%%

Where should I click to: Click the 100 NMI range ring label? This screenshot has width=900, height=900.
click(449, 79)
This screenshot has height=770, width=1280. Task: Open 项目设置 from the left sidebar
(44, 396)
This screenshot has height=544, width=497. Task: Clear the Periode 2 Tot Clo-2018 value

%%
%%

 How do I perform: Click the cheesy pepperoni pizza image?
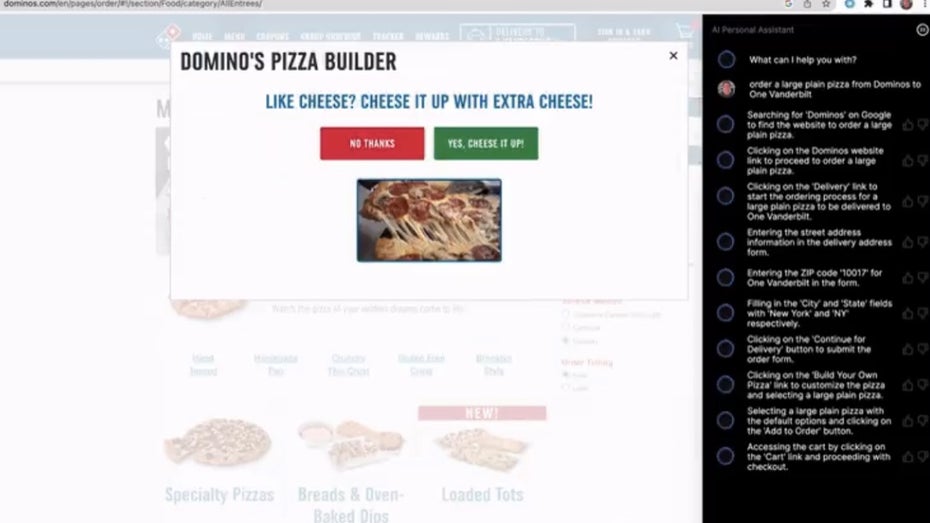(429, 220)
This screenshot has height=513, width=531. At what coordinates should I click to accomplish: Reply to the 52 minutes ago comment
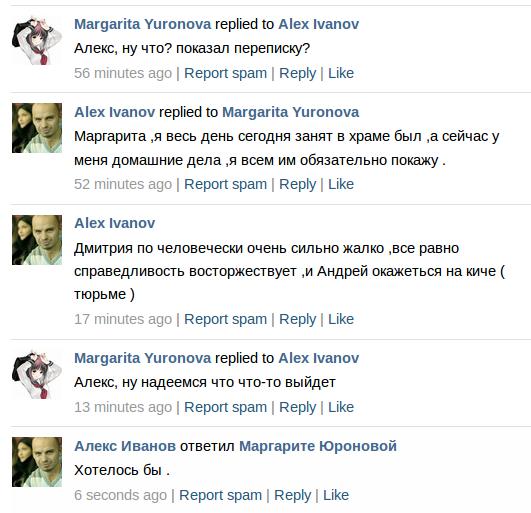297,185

%%

◆ What the exercise asks ◆
Keep both end lines and retype everything in the records above from the line containing "Where should I" through the line containing "This screenshot has height=544, width=497.", exactly, with nothing else.

◆ Solved exercise ◆
Where should I click to: Click the 100 NMI range ring label? This screenshot has width=900, height=900.
click(449, 79)
This screenshot has height=770, width=1280. Task: Open 项目设置 from the left sidebar
(44, 396)
This screenshot has height=544, width=497. Task: Clear the Periode 2 Tot Clo-2018 value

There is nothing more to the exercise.